Working with Recruiters, published in American Marketing Association Newsletter By Sima Dahl
Personal Branding and Social Networking Expert at MarketMyCareer.com
For this Article I interviewed Susan Rosenstein, President of Susan Rosenstein Executive Search Limited.
Q: Susan, I’m often asked by recent grads for advice on how best to launch their career, and I’m sure you hear the same. What do you tell them?
A. Build relationships early in your career. Don’t wait until you need to look for a job. Consider it part of your career planning. Think long-term.
Q. What is the best way to find a qualified recruiter that specializes in marketing?
Ask your colleagues for recommendations
Search LinkedIn on keywords including recruiter, marketing and similar keywords.
Recruiters often work nationwide, so don’t limit yourself to your backyard Explore industry associations, like the American Marketing Association. Recruiters with similar interests are likely to also be members.
Don’t forget alumni websites and your school’s LinkedIn groups where recruiters often post jobs
Once you have gathered a few names, do your homework. Visit recruiter’s websites to determine if they specialize in your functional area(s) of interest, level of experience and geographical preference. Understand how the recruiter works with his/her clients, e.g. retained, contingency, or “container”, a hybrid model.

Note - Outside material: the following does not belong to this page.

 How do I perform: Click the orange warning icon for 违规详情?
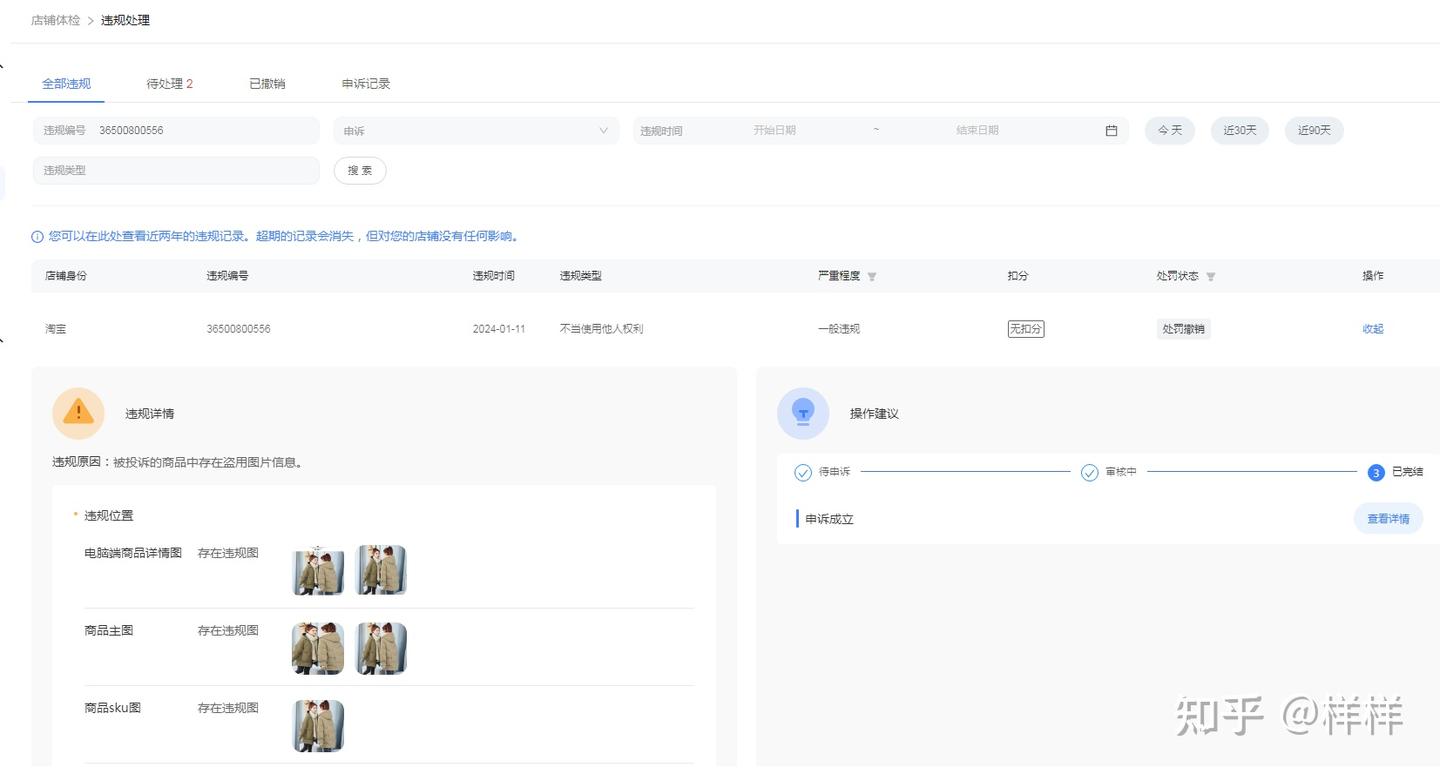(78, 413)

Q. What are your top tips to successfully work with a recruiter?
Introduce yourself via email and attach a copy of your resume. Briefly describe your qualifications and the type of work you’re seeking and request a phone meeting to explore if you’re a good match for their practice.

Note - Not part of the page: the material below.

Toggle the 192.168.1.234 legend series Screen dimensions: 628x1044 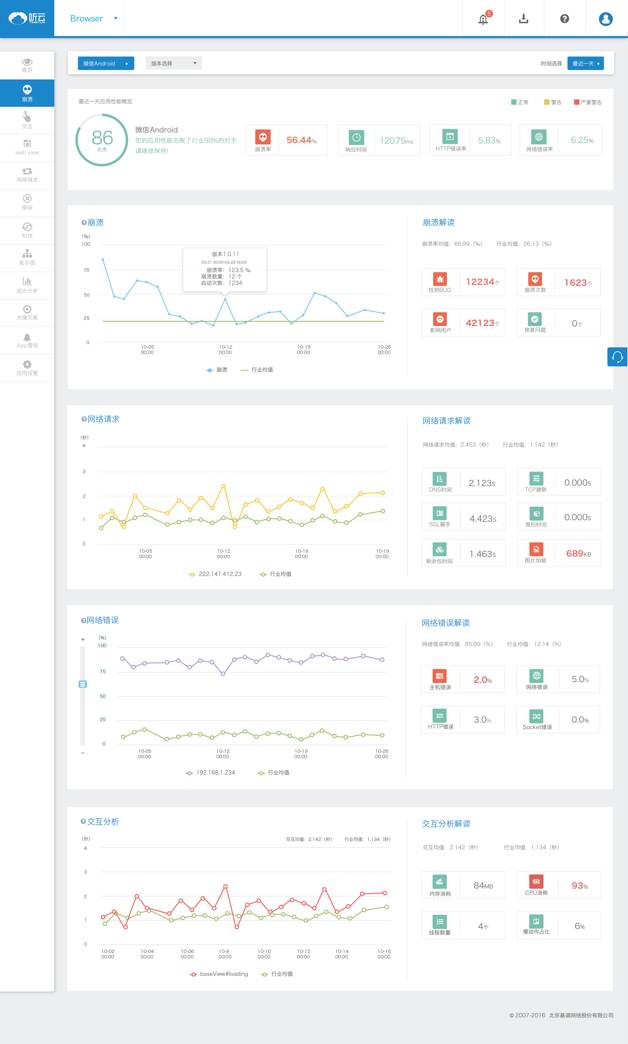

Be prepared and organized for your call. Managing your career is first a “thinking” exercise, then comes the “doing”. Be prepared with a target list of companies including industry, culture, size, salary, geographic preference and any other important parameters. Create a vivid picture for the recruiter of your dream job.
Be respectful of the recruiter’s time. Ask how they prefer to work, for example, how often should you provide updates, and what is the best mode of communication (email, phone, social media).
Recruiters may not meet with you until they have a search that fits your background. When you do meet, remember that you have to “sell” the recruiter first, and only then will they feel comfortable “selling” you to their client! Help the recruiter see your personality and presence. The success of this meeting may be the deciding point of whether they send you for an interview or not!
If you are able, offer to be a resource for the recruiter for any current or future searches. Being a valuable resource is a great way to stay top of mind.
Q. What are ways can candidates stay connected in between opportunities?
LinkedIn. This allows the recruiter to tap into your connections and vice versa. Be judicious in asking the recruiter to introduce you to their connections. Many of their connections are candidates and clients who they may not feel comfortable contacting.
Facebook and Twitter – be a fan, be a follower.
Email. Send updates when you have career news – a promotion, change in responsibility, updated contact information, or a new assignment. It not only keeps you top of mind but also helps us keep our candidate database current. If you are in transition, send periodic updates to let the recruiter know you are still looking and include any recent consulting assignments completed or interviews you’ve had, even if they did not result in a job offer.